Earlier in the year following the 2010 Consumer Electronics Show, we briefly touched on 3D Televisions and how they would see useage in the future. The future is here and so far, we've been right.
The adoption of 3D technology has been very dependent on the amount of content available for that medium. Even though ESPN has broadcast some sporting events along with a handful of other cable channels, functionality for everyday 3DTV viewing still hasn't completely come to surface yet. As predicted in our previous CES post, the heaviest applications are being seen in the film and video game arenas. Several 3D films have been released on DVD and Blu-ray titles such as Monsters vs Aliens, Toy Story 3 among others. In regards to expansion of useage in the 3D world, the film industry will help push a lot of that adoption.
Gaming, like film, will help further push 3D technology along - if not more so.

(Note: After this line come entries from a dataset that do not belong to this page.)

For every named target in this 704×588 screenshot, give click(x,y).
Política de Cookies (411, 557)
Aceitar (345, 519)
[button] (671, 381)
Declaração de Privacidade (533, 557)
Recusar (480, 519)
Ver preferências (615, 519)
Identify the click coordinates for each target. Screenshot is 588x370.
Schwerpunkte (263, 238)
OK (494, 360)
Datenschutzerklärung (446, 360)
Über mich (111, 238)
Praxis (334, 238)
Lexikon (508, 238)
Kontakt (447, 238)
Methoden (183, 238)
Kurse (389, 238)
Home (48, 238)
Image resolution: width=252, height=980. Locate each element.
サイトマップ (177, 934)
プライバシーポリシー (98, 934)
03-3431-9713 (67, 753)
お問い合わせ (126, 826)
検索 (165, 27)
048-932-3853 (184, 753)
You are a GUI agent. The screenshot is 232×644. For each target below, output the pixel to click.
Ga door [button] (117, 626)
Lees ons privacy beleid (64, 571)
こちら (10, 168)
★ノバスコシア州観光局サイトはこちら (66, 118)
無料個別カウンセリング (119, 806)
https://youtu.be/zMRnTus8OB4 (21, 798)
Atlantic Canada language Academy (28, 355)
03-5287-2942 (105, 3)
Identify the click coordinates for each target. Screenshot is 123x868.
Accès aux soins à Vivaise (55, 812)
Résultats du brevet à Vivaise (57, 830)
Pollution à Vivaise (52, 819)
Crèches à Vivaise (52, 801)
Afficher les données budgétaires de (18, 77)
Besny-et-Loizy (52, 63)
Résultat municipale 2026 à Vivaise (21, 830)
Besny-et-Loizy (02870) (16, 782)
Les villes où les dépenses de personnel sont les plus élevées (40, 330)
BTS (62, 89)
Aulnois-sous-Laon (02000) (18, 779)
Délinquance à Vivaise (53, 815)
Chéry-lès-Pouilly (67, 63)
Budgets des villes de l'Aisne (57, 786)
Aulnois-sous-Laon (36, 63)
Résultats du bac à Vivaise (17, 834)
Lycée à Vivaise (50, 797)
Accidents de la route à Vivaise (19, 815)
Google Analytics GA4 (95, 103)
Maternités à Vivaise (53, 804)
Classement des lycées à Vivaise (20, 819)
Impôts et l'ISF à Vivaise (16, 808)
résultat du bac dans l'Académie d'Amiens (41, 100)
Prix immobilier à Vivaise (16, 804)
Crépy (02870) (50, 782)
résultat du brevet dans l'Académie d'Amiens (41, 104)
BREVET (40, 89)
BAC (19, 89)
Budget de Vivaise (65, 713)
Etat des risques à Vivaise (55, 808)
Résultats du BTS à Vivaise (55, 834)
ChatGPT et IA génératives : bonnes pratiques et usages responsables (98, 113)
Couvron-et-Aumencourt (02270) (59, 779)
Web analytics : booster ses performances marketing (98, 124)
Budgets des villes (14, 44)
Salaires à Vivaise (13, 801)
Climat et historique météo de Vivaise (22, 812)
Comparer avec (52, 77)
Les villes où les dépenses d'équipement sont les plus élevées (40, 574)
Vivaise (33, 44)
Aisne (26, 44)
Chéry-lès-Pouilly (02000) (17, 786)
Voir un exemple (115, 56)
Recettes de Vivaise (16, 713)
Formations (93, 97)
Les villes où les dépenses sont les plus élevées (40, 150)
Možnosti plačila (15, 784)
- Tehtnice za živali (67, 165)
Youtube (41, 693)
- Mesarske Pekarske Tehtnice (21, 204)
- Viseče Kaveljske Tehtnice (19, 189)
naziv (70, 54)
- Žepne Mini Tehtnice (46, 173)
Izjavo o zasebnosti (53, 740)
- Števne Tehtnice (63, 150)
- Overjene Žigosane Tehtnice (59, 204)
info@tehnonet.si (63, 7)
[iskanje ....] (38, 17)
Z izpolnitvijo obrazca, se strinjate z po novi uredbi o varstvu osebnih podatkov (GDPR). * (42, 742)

Recently released gaming systems like Playstation's Move and Xbox 360's Kinect are bringing several elements to the table. In response to Wii's success, both gaming systems feature high-tech motion sensing elements to their gameplay, adding more than just thumbs to the gaming experience. In addition, many new game titles are being released with 3D capabilites, making already realistic game experiences come to life that much more.
So what's the barrier to 3D technology? Price.
Being that its relatively new, the price points on 3D televisions are still relatively high. Along with the high price of TVs there's also the additional cost of the viewing glasses (not cheap) costing around over $100 a pair. It'll take the development of technology giving the users the ability to enjoy the 3D experience without the aid of glasses.
That concept may not be too far away. Nintendo's new DS handheld system is designed for a glasses-free 3D gaming experience. The screen is on a much smaller scale than a television obviously. However, if that technology is already starting to make a small appearance, it could mean that application on a larger scale could be around the corner.
What do you all think? Will 3D technology be part of popular gift selections this holiday season?